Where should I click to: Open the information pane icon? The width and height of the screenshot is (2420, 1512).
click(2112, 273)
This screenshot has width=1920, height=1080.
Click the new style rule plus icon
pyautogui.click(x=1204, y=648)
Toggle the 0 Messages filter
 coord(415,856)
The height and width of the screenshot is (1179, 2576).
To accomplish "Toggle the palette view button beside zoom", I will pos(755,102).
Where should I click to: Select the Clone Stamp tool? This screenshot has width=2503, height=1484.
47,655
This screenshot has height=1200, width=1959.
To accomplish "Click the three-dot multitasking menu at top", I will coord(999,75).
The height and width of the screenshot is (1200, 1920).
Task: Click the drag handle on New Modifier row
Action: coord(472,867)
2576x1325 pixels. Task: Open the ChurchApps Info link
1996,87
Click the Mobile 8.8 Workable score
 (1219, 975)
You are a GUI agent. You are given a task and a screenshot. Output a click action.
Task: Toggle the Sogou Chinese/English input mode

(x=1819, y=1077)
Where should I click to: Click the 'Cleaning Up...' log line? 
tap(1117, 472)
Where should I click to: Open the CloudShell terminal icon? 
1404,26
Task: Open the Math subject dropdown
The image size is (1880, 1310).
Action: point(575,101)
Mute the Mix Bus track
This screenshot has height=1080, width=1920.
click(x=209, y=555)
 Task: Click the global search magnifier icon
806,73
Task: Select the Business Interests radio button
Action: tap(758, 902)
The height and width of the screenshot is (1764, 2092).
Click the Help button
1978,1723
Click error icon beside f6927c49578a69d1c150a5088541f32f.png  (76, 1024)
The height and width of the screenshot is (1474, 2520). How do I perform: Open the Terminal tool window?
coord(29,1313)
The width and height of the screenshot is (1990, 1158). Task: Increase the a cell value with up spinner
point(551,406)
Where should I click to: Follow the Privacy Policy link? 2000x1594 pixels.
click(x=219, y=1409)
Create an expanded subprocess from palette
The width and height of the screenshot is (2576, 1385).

+ + + + +

▸ Instructions to follow: Pick out every line above that holds the word "beside" and copy it.

▸ Reply to the exercise:
To accomplish "Toggle the palette view button beside zoom", I will pos(755,102).
Click error icon beside f6927c49578a69d1c150a5088541f32f.png  (76, 1024)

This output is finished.